_Goal of the exercise_.
State the number of lines in the entries below where the string "computer" occurs, and omit everything else.

_Records for processing_.
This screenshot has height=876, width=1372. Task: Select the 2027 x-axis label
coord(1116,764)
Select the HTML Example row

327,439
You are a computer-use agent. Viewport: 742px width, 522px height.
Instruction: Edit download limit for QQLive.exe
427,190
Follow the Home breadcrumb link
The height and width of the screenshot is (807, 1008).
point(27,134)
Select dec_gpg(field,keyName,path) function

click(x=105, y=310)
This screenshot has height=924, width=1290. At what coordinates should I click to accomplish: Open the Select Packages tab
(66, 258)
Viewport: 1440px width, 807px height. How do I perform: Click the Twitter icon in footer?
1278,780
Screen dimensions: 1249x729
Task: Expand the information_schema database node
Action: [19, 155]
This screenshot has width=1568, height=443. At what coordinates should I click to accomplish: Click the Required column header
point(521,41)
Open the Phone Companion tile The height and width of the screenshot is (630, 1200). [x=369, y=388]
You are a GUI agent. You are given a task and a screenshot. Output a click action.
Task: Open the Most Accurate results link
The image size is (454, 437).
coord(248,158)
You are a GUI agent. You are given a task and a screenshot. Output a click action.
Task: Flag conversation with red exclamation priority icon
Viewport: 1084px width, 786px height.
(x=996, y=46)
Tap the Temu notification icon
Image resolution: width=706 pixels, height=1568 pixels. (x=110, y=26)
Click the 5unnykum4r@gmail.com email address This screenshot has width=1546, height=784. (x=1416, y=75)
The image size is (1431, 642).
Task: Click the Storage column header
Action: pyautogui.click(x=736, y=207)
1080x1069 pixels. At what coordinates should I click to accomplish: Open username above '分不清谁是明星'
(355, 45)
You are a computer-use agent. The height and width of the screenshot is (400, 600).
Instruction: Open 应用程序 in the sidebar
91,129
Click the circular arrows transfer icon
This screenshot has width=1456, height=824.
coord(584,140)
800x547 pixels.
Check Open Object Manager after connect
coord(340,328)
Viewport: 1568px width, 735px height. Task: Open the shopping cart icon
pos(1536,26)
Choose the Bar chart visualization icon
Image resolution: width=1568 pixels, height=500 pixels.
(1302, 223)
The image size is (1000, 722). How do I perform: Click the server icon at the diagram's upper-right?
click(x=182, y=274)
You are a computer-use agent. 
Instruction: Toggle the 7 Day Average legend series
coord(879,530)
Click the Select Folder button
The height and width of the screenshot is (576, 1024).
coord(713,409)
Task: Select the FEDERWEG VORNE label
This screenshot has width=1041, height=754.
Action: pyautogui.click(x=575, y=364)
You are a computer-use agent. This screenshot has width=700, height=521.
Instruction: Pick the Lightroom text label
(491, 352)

_Task answer_.
4